> TASK DESCRIPTION
Below are records; from the line containing "Viewport: 321px width, 190px height." through the very last line, output each line exactly. No pictures.

(Items from a dataset)
=== Begin Enclosure ===

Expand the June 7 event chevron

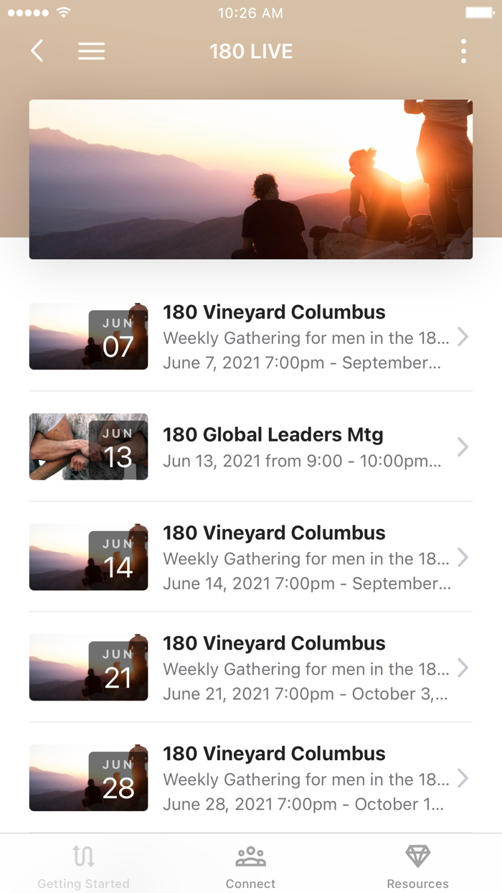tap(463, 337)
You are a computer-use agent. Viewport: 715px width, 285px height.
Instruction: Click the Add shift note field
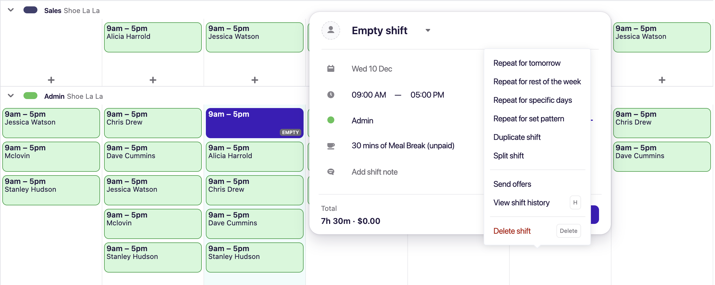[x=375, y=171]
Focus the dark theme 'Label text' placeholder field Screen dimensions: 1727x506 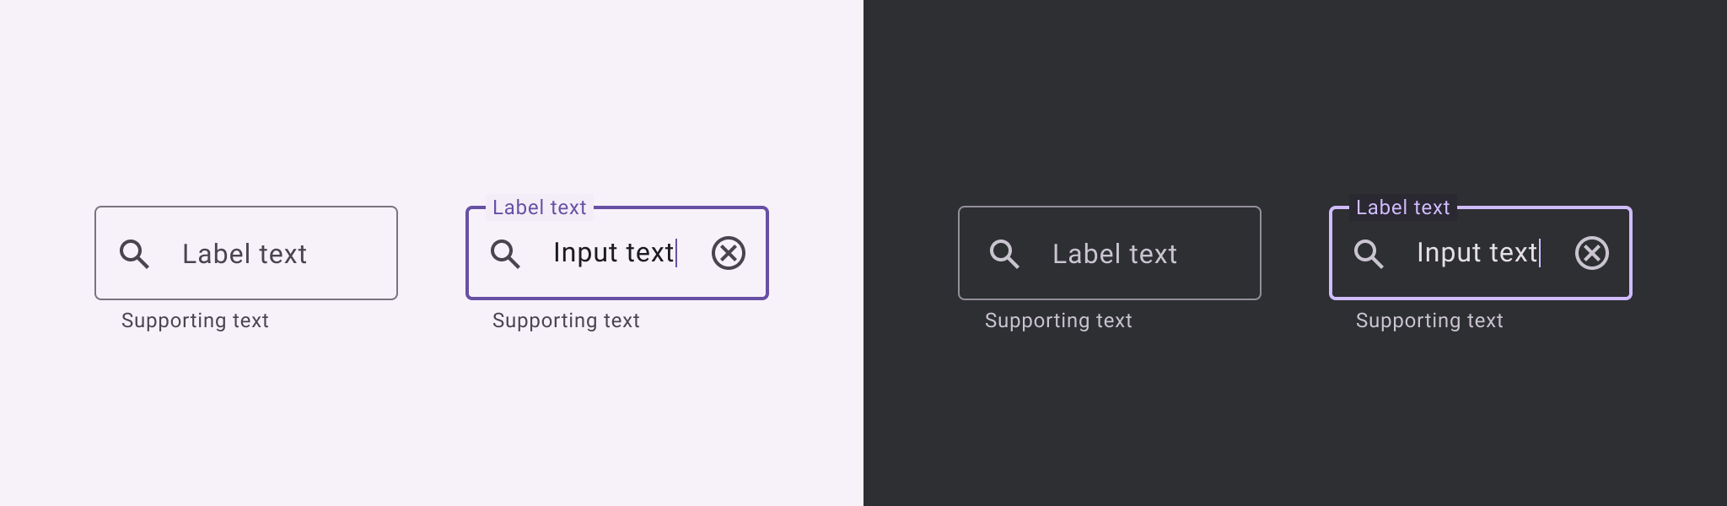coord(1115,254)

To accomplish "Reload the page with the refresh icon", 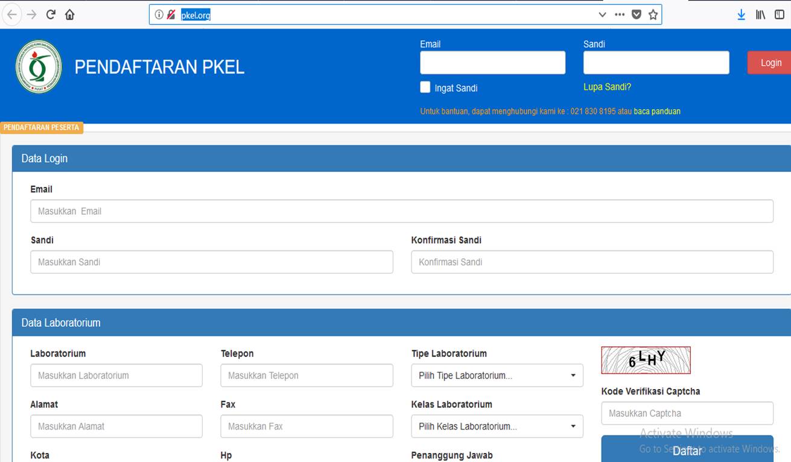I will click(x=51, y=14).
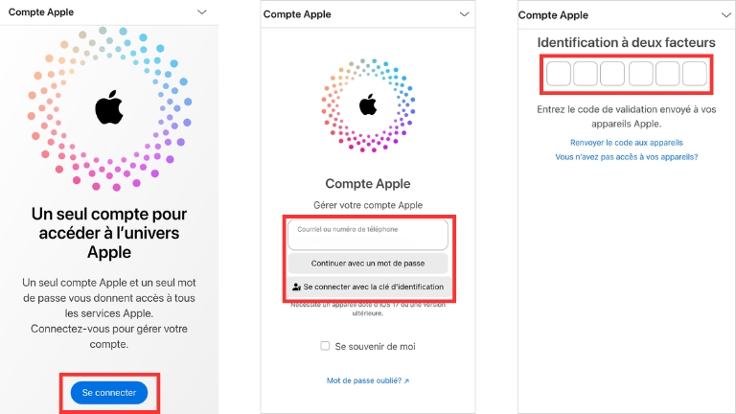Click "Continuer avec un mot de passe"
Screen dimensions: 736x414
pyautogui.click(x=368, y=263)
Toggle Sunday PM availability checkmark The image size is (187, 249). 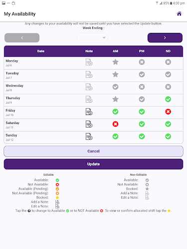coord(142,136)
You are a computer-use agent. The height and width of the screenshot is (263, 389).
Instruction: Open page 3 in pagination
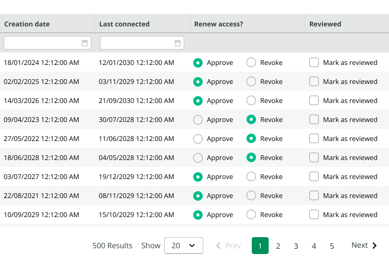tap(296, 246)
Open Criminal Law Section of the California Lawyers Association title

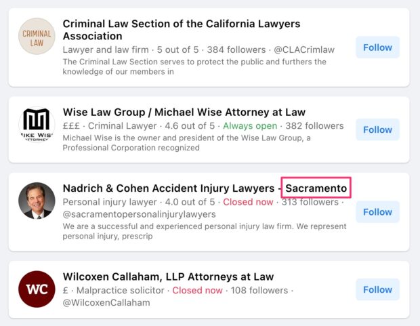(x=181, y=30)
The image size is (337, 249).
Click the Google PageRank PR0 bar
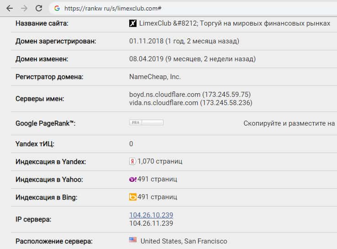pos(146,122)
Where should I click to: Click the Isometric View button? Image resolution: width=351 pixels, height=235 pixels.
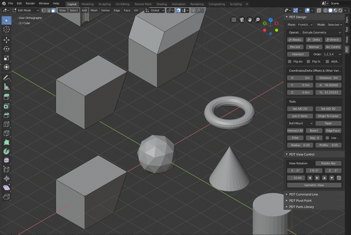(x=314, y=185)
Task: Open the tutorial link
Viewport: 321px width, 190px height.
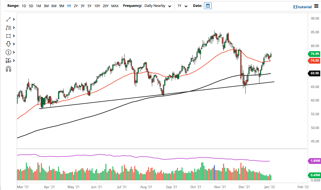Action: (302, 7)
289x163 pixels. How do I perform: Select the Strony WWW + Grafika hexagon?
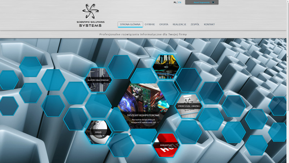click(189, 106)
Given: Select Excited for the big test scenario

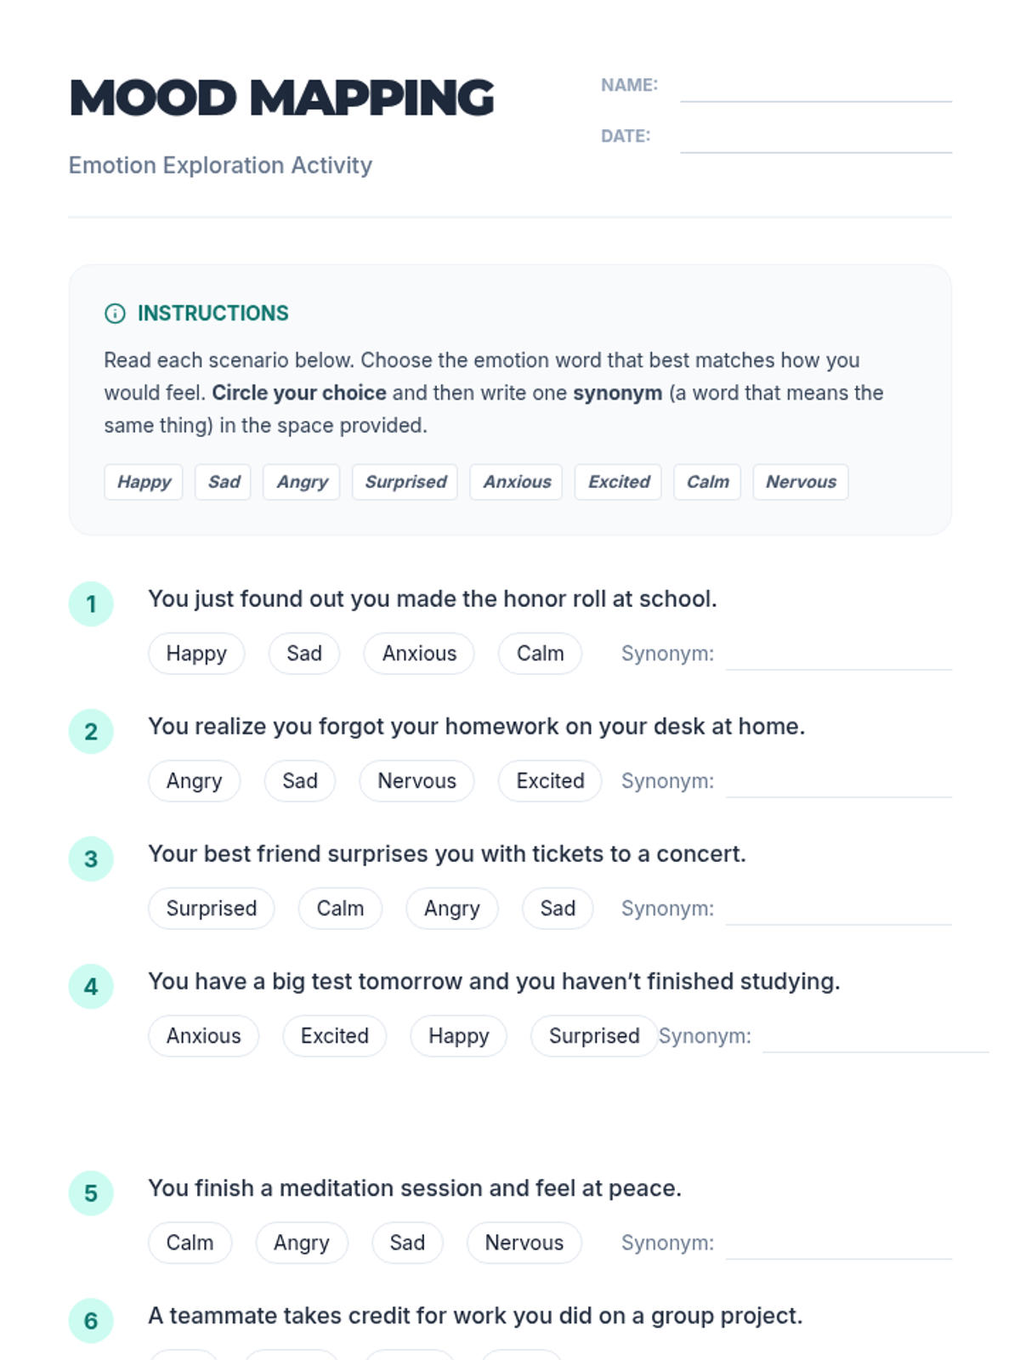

=== End Enclosure ===

> TASK RESULT
Viewport: 321px width, 190px height.
Action: (302, 7)
289x163 pixels. How do I perform: Select the Strony WWW + Grafika hexagon?
click(189, 106)
Given: Select Excited for the big test scenario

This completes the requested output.